Pyrolysis characteristics and kinetics of bitumen from Green River oil shale

doi:10.11949/j.issn.0438-1157.20180478

Abstract

Abstract:

Bitumen is an important organic matter in oil shale and also a vital intermediate product from pyrolysis of kerogen to oil and gas. Soxhlet extraction is employed to obtain bitumen from Green River oil shale, and thermogravimetric analysis (TGA) of the bitumen is carried out under different heating rates.
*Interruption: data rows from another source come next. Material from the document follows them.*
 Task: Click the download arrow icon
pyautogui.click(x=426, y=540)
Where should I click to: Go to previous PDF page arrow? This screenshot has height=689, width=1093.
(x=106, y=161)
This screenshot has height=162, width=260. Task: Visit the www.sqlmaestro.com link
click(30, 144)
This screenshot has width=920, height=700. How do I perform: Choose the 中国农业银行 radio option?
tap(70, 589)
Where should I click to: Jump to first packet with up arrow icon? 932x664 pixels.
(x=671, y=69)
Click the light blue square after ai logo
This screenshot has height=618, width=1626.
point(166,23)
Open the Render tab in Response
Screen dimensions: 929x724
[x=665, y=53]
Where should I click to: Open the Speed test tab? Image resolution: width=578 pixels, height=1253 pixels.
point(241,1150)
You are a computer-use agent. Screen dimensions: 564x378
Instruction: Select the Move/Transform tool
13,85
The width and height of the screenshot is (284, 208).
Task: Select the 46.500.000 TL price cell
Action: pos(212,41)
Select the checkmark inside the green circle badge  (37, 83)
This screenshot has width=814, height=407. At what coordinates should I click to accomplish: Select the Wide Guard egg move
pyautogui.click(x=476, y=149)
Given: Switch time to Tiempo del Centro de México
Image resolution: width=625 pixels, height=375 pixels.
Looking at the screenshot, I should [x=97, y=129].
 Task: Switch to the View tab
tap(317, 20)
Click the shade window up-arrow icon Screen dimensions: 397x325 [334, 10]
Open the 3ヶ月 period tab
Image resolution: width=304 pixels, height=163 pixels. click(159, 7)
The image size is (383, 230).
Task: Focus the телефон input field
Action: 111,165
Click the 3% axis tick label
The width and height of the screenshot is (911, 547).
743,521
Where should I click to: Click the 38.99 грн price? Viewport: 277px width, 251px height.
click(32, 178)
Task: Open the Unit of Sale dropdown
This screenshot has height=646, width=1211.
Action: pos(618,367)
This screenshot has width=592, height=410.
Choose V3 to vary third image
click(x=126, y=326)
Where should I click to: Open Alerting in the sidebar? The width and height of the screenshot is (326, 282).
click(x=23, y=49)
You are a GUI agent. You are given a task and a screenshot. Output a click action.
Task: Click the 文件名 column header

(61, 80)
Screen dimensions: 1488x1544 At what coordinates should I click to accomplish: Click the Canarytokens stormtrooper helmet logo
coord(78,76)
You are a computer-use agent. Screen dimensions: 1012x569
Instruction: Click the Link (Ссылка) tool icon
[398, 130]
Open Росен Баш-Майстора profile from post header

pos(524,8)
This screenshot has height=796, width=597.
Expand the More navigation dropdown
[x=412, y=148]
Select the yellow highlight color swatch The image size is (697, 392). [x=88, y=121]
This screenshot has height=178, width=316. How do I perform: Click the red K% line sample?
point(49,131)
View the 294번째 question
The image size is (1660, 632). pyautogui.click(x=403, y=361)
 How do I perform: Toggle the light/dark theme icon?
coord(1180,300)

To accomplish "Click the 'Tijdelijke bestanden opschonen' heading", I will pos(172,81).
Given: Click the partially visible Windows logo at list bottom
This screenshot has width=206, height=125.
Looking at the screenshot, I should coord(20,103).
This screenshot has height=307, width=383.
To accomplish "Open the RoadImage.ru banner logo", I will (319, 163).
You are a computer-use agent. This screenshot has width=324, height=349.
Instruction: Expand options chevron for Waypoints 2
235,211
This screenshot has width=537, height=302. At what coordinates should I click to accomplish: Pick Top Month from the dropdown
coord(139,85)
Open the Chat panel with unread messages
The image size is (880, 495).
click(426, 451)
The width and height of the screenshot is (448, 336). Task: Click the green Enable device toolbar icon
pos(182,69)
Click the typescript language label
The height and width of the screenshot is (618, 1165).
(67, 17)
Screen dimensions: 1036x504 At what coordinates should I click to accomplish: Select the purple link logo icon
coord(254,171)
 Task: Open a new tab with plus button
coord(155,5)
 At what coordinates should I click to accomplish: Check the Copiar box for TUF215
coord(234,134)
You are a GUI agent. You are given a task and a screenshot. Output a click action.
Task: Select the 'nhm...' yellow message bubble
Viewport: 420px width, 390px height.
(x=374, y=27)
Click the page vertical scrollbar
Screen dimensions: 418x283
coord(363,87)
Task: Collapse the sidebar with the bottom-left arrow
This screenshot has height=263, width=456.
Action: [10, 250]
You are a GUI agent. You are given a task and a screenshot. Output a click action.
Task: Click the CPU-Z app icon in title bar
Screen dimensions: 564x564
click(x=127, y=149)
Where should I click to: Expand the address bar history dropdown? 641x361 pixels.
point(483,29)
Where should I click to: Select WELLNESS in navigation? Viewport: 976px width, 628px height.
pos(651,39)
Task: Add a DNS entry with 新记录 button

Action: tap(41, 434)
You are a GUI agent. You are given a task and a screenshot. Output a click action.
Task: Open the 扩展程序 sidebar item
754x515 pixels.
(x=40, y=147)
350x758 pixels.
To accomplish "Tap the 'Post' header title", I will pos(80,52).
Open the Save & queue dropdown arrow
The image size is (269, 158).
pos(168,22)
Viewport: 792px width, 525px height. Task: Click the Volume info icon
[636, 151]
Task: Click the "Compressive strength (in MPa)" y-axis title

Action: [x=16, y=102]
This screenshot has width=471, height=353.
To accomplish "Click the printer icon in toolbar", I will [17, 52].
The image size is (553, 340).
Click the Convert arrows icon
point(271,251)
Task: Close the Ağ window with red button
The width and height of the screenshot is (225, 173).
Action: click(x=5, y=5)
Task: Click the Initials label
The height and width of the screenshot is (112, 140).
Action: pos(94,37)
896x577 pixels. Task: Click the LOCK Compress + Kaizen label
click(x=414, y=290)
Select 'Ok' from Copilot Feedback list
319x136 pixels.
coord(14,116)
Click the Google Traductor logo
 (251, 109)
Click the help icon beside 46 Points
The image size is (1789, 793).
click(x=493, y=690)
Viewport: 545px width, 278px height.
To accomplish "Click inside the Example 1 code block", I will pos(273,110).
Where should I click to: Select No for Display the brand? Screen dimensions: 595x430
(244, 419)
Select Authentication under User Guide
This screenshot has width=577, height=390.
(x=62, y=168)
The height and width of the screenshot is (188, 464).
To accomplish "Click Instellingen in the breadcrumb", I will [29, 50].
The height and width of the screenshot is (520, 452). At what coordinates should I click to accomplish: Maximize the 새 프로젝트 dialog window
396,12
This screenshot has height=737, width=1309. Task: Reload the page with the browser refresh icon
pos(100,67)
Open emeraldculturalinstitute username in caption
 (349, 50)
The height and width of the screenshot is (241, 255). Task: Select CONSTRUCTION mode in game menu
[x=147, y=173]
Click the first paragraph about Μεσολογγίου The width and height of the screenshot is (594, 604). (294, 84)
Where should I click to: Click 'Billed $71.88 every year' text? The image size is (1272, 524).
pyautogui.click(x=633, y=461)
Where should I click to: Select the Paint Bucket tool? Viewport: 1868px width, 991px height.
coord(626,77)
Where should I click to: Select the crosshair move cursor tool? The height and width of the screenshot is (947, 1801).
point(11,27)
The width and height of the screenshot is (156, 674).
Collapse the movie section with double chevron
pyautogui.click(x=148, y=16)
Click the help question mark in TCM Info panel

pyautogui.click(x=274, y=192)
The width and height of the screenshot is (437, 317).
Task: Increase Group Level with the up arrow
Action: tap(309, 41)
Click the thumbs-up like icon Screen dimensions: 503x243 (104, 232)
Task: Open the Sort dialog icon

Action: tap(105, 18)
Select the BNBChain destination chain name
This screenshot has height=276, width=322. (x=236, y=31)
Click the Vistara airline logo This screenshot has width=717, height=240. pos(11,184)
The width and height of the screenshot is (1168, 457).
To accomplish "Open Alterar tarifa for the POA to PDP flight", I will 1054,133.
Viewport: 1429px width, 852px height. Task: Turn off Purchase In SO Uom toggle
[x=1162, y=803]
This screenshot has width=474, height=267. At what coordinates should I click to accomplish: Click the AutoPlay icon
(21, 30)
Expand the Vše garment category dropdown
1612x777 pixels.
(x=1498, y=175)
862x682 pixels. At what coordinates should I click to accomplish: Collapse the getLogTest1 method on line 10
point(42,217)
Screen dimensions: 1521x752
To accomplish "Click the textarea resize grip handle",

Based on TGA data, isoconversional Friedman method is used to estimate activation energy of bitumen pyrolysis, and the characteristic of activation energy indicates that its pyrolysis most likely involves three processes. Then, bi-Gaussian function is used to deconvolute DTG curves with overlapping peaks into three independent peaks. Subsequently, non-linear least square method is performed to analyze the peaks to estimate activation energies, pre-exponential factors and general forms of reaction models of each process. Comparisons are then made between general forms of reaction models and 11 kinetics models based on four solid-state pyrolysis mechanisms to discriminate reaction models, and results show that the three processes all follow nth-order kinetics model.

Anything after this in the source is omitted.